» **PASSAGE SHOWN**:
────────────────
Work bullet journal spreads: How to achieve any goal
How to improve your executive function: 10 journal organization ideas
How to manage stress with journal prompts for stress and anxiety
Part of the problem, for me, is that my day is fully of demands that other people place on it. So one of the biggest challenges is recording what people ask of me during the day in the best way so that I can remember important information for later on.
Before I started reading about bullet journaling I didn’t really think about its application for people with ADHD. I wasn’t really sure what it was. It seemed very fiddly. I’d seen lots of pictures online of very in-depth graphs and charts that people had created to log the important things in their life. It seemed a bit irrelevant to me. And it seemed to have a high learning barrier to entry. So much learning was required just to get to grips with whatever system was being promoted.
────────────────
» **SUPPLIED INFORMATION**:

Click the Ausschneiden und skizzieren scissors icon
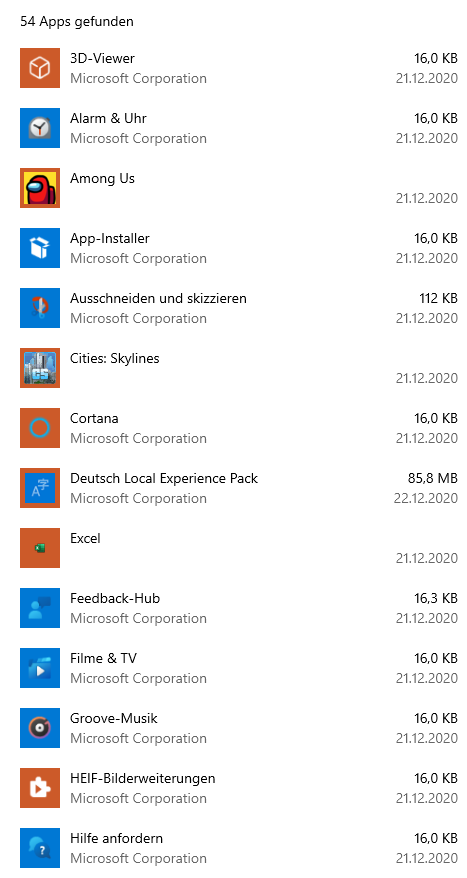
────────────────
» **WHAT YOU SHOULD DO**: In the bullet journaling passage, what had the writer seen online before starting to read about bullet journaling?

» **SOLVED PROBLEM**: Lots of pictures of very in-depth graphs and charts that people had created to log the important things in their life.